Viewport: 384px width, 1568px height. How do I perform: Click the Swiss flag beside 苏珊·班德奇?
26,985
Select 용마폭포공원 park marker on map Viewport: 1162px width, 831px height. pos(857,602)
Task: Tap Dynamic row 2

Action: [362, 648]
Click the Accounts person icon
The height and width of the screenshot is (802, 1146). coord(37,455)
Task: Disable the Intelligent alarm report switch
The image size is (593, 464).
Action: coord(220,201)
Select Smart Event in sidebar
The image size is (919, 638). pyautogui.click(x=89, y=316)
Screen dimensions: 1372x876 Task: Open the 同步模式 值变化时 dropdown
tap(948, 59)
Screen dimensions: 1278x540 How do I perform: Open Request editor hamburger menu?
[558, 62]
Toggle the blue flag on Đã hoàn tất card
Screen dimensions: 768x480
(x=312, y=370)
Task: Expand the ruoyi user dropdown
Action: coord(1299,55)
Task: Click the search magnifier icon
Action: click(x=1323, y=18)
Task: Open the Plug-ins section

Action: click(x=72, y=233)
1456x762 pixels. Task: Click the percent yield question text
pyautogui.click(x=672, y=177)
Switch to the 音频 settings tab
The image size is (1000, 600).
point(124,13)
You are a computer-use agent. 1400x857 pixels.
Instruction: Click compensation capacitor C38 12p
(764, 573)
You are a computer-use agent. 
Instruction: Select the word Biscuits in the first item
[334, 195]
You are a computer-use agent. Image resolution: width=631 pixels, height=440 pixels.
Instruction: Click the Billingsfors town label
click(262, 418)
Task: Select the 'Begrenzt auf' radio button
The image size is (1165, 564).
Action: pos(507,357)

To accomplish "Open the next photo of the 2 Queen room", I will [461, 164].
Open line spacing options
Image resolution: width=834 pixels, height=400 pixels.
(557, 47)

------------------------------

> [SET EXERCISE]
Output the entries from the line containing "Select 용마폭포공원 park" up to and including the line containing "Action: click(x=72, y=233)" as a numbered list, with blank lines omitted.

> [ANSWER FOR THE TASK]
1. Select 용마폭포공원 park marker on map Viewport: 1162px width, 831px height. pos(857,602)
2. Task: Tap Dynamic row 2
3. Action: [362, 648]
4. Click the Accounts person icon
5. The height and width of the screenshot is (802, 1146). coord(37,455)
6. Task: Disable the Intelligent alarm report switch
7. The image size is (593, 464).
8. Action: coord(220,201)
9. Select Smart Event in sidebar
10. The image size is (919, 638). pyautogui.click(x=89, y=316)
11. Screen dimensions: 1372x876 Task: Open the 同步模式 值变化时 dropdown
12. tap(948, 59)
13. Screen dimensions: 1278x540 How do I perform: Open Request editor hamburger menu?
14. [558, 62]
15. Toggle the blue flag on Đã hoàn tất card
16. Screen dimensions: 768x480
17. (x=312, y=370)
18. Task: Expand the ruoyi user dropdown
19. Action: coord(1299,55)
20. Task: Click the search magnifier icon
21. Action: click(x=1323, y=18)
22. Task: Open the Plug-ins section
23. Action: click(x=72, y=233)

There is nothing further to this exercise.